L’hiver sera bientôt là. Alors Nune Khachatryan continue de glisser quelques feuilles de vignes dans des bouteilles plastiques en prévision de ces jours plus froids. Une habitude qu’elle, a rapportée de son Arménie natale. Là-bas, « comme toutes les femmes », elle cuisinait le dolma. Une préparation typique dans les Balkans qui consiste à farcir les fameuses feuilles de vigne avec de la viande hachée. Ici, en France -sa terre d’accueil depuis octobre 2009- sa cuisine sent toujours aussi bon le partage. Mais c’est plutôt de généreux bœuf bourguignon que cette femme à la joie communicative prend désormais plaisir à servir.

Début 2017, elle est devenue l’une des deux chefs de cuisine de l’entreprise d’insertion Six.Trois qui assure, entre autres services, le catering de la Coopérative de mai. Pourtant, derrière cette blouse blanche sur laquelle ses nom et prénom sont brodés en belles lettres, se cache en fait une ancienne ingénieure-chimiste...

Un exil et plusieurs vies

Nune Khachatryan, élégante et coquette dame blonde de 51 ans, a connu plusieurs vies. Celle qu’elle a choisie en France s’est d’abord construite autour d’un douloureux exil. Un exil dont elle se refuse de parler, sans doute pour ne pas faire de l’ombre au bel esprit qui l’anime aujourd’hui. Celui d’une battante. Une mère de deux grands enfants qui préfère « voir devant », même si elle ne cache pas sa peine d’avoir « laissé » parents et amis en Arménie. Le noir intense de ses yeux, fondu dans le décor coloré du restaurant de Six.Trois où nous l’avons rencontrée, traduit à la fois sa lourde histoire et sa formidable gaité.

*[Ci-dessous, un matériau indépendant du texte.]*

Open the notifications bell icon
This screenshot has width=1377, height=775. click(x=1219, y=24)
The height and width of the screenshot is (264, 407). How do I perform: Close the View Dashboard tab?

Arrivée à Clermont-Ferrand comme demandeur d’asile, Nune Khachatryan est l’une de ces 1600 personnes accompagnées chaque année par Clermont Auvergne Métropole via le PLIE (Plan local d’Insertion et d’Emploi). En 2013, elle intègre Six.Trois sur un poste polyvalent en contrat insertion, après être passée par l’association solidaire Les Mains Ouvertes. En parallèle, la cuisinière suit des cours de français de façon intensive. « La barrière de la langue, c’était trop difficile pour discuter avec les clients du restaurant. Alors je suis allée partout où j’ai pu apprendre. Je voulais parler très vite ! ». À présent, Nune Khachatryan s’exprime dans un français plus que correct. « Maintenant, je parle peut-être 10 heures par jours ! Je crois que je parle trop d’ailleurs », confesse-t-elle dans un long sourire.

"J'avais envie de travailler, de m'intégrer"

 

Sa pugnacité est vraiment frappante. Cette même pugnacité qui l’a probablement poussée à reprendre ses études en 2015, à l’école hôtelière de Chamalières. « À l’époque, c’est mon chef à Six.Trois qui me l’avait conseillé. Moi, j’avais envie de travailler, de m’intégrer… » Un sans faute, encore une fois, puisque cette nouvelle expérience lui permet de trouver un emploi stable. Un CDI à Six.Trois, après y avoir enclenché son insertion. Un retour aux sources, comme si ce ne pouvait être autrement. Dans la cuisine de l’entreprise, elle est devenue un élément très précieux aux yeux de ses collègues encadrant, mais surtout aux yeux de ces personnes en insertion qu’elle accompagne à son tour. « Son parcours force le respect », souffle l’une de ses collègues. « Les gens la respectent. Elle est très douce, très patiente ». Nune Khachatryan, elle, donne une belle moralité à cette histoire : « faire la cuisine pour moi aujourd’hui c’est comme expliquer la vie aux gens ». La sienne, qui a « commencé de zéro en France », est maintenant « bien construite ici ».